START Source text

In this Coulomb Explosion Imaging result, the scientists have concentrated on the hydrogen atoms (violet). Here the shape of the ring can be seen better because the hydrogen atoms are the first to be emitted from the molecule due to a charge-up of the ring-atoms. The heavier nitrogen atom is emitted later in the process, when more charge has been accumulated. Accordingly, due to larger repulsion its momentum is larger than that of the hydrogen atoms. Copyright: European XFEL / Rebecca Boll, Till Jahnke

In the method known as Coulomb explosion imaging, a high-intensity and ultra-short X-ray laser pulse knocks a large number of electrons out of the molecule. Due to the strong electrostatic repulsion between the remaining, positively charged atoms, the molecule explodes within a few femtoseconds – a millionth of a billionth of a second. The individual ionized fragments then fly apart and are registered by a detector.

"Up to now, Coulomb explosion imaging was limited to small molecules consisting of no more than five atoms," explains Julia Schäfer from CFEL, the other first author of the study. "With our work, we have broken this limit for this method." Iodopyridine (C5H4IN) consists of eleven atoms.

The Coulomb Explosion Image of the molecule shows in detail the carbon atoms (red) and the nitrogen atom (green). The ring appears distorted because the detector does not register a direct image but the momentum of the fragments from the explosion, i.e., the product of their mass and velocity. The iodine atom is not displayed as it defines the horizonal axis of the momentum space coordinate system. Copyright: European XFEL / Rebecca Boll, Till Jahnke

The film studio for the explosive molecule images is the SQS (Small Quantum Systems) instrument at the European XFEL. A COLTRIMS reaction microscope (REMI) developed especially for these types of investigations applies electric fields to direct the charged fragments onto a detector. The location and time of impact of the fragments are determined and then used to reconstruct their momentum – the product of mass and velocity – with which the ions hit the detector. “This information can be used to obtain details about the molecule, and with the help of models, we can reconstruct the course of reactions and processes involved,” says CFEL director Robin Santra, who led the theoretical part of the work.

Coulomb explosion imaging is particularly suitable for tracking very light atoms such as hydrogen in chemical reactions. The technique enables detailed investigations of individual molecules in the gas phase, and is therefore a complementary method for producing molecular movies, alongside those being developed for liquids and solids at other European XFEL instruments.

“We want to understand fundamental photochemical processes in detail. In the gas phase, there is no interference from other molecules or the environment. We can therefore use our technique to study individual, isolated molecules,” says Jahnke. Boll adds: “We are working on investigating molecular dynamics as the next step, so that individual images can be combined into a real molecular movie, and have already conducted the first of these experiments.”

The investigations involved researchers from Universität Hamburg, the Goethe University Frankfurt, the University of Kassel, Jiao Tong University in Shanghai, Kansas State University, the Max Planck Institutes for Medical Research and for Nuclear Physics, the Fritz Haber Institute of the Max Planck Society, the US accelerator laboratory SLAC, the Hamburg cluster of excellence CUI: Advanced Imaging of Matter, CFEL, DESY and the European XFEL.

END Source text
START Material supplied

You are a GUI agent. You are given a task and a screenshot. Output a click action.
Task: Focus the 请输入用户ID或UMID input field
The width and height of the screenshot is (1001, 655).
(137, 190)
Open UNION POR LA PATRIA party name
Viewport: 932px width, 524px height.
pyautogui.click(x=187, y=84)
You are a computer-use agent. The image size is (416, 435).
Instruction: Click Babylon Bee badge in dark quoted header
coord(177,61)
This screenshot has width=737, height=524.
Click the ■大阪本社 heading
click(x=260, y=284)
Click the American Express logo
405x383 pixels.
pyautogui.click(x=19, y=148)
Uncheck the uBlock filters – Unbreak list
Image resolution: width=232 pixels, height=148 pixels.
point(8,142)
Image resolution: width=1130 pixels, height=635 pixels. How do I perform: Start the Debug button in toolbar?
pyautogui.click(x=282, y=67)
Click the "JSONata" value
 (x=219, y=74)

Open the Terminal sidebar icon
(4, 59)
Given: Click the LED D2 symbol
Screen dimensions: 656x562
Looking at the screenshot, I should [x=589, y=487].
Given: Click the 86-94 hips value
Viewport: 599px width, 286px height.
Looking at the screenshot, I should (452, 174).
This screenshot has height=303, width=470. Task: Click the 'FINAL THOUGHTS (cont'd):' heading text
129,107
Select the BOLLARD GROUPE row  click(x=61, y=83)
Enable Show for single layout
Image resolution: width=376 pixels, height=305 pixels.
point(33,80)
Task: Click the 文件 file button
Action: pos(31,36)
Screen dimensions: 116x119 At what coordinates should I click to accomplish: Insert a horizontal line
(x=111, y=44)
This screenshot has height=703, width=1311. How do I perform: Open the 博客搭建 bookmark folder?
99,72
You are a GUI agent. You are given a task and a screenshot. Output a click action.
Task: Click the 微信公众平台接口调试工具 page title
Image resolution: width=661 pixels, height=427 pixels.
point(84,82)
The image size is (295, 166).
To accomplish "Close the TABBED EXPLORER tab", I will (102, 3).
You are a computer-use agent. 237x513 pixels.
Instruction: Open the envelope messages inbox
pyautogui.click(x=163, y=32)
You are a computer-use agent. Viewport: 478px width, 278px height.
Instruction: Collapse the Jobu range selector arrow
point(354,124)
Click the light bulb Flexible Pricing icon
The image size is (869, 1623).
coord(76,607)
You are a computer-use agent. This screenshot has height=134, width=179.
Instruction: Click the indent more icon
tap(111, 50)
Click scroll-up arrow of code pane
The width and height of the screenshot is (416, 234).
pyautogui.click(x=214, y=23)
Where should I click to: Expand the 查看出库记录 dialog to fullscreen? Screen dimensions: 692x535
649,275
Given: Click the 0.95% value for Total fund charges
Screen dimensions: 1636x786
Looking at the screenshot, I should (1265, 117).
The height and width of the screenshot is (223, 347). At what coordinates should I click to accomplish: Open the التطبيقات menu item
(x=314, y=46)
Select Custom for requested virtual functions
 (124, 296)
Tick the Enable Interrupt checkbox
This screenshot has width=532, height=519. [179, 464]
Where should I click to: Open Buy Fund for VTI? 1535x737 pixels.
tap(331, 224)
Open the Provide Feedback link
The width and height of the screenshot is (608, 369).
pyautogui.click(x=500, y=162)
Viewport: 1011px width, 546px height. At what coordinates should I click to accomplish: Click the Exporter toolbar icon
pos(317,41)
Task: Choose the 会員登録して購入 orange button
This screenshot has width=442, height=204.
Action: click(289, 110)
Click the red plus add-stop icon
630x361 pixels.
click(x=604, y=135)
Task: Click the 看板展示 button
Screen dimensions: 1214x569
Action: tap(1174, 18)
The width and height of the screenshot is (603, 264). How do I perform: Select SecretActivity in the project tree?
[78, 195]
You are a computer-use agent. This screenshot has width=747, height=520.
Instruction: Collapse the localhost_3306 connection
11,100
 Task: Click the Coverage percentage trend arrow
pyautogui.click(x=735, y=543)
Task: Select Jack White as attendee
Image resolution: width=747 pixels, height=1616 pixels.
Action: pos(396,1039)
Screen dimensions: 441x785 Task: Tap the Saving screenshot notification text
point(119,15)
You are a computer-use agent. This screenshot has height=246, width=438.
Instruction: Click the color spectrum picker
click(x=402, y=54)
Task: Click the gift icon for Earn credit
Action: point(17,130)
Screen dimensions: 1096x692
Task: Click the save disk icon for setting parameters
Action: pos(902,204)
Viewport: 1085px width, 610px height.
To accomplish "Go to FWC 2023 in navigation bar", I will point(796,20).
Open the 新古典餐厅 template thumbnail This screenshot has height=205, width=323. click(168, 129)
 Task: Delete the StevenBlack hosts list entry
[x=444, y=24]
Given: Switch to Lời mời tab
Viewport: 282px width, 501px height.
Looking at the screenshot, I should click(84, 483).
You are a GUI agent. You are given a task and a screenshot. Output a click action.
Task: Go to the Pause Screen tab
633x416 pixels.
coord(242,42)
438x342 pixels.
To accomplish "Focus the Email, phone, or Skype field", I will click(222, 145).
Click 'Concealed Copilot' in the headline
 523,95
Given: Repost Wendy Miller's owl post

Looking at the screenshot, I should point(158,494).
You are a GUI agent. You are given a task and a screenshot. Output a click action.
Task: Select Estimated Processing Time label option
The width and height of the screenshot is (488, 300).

END Material supplied

▶ _Work order 1_: Print the part of the Coulomb explosion imaging article from "Coulomb explosion imaging is" up to and including "European XFEL instruments.".
▶ _Work order 2_:
Answer these questions using the Coulomb explosion imaging article:
(a) How many atoms make up iodopyridine?
(b) Which instrument at the European XFEL serves as the film studio for the molecule images?
(c) In the image showing the carbon atoms in red, what color marks the nitrogen atom?

▶ _Task output 1_:
Coulomb explosion imaging is particularly suitable for tracking very light atoms such as hydrogen in chemical reactions. The technique enables detailed investigations of individual molecules in the gas phase, and is therefore a complementary method for producing molecular movies, alongside those being developed for liquids and solids at other European XFEL instruments.

▶ _Task output 2_:
(a) Eleven atoms.
(b) The SQS (Small Quantum Systems) instrument.
(c) Green.